市場調査をしていた時は司の評判やどんな植物があるのか、と気にしてなかったが、そこにあると気づいてしまうと。
「直樹、異世界だわ。」
「ああ、異世界だ。」
苺さんと頷き合いハイタッチ。そのまま、地団駄を踏むように足を踏み鳴らし
「ヘイッ!」
と掛け声をあげてまた、ハイタッチ。
「……三郷野さん……。あなた、やっぱりそっちの人なのね……。」
蒼井さんが離れた所から小声で言った。
その言葉に俺達は我に返る。
往来の真ん中で喜びのあまり踊りだした異国の男女。
怪しいだろう。不思議だろう。信じられるか? まだクルクル回りださないだけマシなんだぜ。
そう言えば蒼井さんの友達には良く叱られていたっけ。
「あんた達っ! いい加減、その癖直しなさい。」
大学の構内で意図せず会えた時に踊りあっていたら、いつの間にか習慣になっていた“嬉しいから踊るよダンス”。付き合い初めの癖が、今頃になって出るなんて。

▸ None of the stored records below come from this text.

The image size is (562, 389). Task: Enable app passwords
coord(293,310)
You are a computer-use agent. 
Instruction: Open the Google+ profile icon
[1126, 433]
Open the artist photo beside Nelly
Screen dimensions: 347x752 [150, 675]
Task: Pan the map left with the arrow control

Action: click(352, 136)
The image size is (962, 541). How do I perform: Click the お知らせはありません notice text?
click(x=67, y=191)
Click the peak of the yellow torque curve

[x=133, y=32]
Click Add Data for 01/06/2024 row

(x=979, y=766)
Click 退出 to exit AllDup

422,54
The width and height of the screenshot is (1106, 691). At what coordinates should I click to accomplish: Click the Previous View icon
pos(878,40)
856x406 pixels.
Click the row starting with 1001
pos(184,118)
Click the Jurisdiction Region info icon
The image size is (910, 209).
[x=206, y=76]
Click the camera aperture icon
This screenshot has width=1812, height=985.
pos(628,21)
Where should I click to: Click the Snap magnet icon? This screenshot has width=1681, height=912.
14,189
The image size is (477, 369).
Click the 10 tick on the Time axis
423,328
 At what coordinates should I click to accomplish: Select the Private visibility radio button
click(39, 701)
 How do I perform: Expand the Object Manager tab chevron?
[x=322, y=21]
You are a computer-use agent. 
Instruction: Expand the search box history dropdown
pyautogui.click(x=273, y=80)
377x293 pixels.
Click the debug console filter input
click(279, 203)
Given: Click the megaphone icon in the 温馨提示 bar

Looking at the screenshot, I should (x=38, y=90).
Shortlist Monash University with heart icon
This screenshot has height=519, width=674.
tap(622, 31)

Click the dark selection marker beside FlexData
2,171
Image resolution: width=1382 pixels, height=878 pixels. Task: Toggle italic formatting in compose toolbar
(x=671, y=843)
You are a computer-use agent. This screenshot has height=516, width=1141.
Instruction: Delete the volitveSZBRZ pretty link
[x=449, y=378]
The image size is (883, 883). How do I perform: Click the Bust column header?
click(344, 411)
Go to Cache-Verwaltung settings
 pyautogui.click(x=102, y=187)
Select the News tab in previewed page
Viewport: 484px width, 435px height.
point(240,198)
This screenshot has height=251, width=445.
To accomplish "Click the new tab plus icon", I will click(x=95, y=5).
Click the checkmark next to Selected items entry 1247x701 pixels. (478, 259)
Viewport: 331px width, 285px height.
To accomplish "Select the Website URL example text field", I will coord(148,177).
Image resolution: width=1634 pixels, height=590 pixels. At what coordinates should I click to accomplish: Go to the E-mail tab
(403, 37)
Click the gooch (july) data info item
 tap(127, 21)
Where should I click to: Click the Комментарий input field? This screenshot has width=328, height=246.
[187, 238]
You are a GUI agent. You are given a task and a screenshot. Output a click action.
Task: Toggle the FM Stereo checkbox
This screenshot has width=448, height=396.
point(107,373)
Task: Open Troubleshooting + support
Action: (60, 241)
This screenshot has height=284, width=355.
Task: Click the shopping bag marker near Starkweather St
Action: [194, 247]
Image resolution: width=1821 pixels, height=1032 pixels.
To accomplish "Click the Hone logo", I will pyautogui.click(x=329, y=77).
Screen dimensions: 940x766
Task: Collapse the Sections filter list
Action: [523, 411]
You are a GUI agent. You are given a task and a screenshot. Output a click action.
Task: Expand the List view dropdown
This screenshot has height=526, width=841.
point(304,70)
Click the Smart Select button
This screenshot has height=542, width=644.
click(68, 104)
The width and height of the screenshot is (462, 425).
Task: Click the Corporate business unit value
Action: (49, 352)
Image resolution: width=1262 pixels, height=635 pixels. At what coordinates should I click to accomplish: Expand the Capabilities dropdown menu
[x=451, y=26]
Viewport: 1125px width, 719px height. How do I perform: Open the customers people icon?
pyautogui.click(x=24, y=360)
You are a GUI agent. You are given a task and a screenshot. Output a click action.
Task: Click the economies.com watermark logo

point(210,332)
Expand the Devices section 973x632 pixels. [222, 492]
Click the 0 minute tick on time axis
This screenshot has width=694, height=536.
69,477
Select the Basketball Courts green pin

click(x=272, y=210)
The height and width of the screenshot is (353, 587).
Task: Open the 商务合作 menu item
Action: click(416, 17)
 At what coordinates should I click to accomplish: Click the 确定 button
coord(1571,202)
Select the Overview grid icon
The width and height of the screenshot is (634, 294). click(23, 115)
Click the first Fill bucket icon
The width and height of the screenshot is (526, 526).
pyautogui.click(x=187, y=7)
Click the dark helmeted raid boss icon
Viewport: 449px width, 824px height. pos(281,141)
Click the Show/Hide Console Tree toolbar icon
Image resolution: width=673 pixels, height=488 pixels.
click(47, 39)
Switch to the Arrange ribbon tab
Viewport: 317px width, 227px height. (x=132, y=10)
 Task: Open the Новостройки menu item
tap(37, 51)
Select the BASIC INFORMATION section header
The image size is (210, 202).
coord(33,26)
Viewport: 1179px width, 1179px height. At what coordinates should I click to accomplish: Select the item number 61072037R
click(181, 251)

赤い顔をした苺さんが蒼井さんに走って行く。たぶん、俺も同じ顔だろう。顔が火照って熱い。
蒼井さんは、こっち来んなって顔をしていたが俺達が近づくのを待っててくれた。
「……これが日本の大学生、か。……そう……これが……。」
待っててくれた訳じゃないようで、蒼井さんは俺達を見ながら自分に言い聞かすように呟いていた。
いや、俺達を見て日本の大学生を語るのはやめてください。
俺と苺さんは蒼井さんの独り言に身を小さくするしかなかった。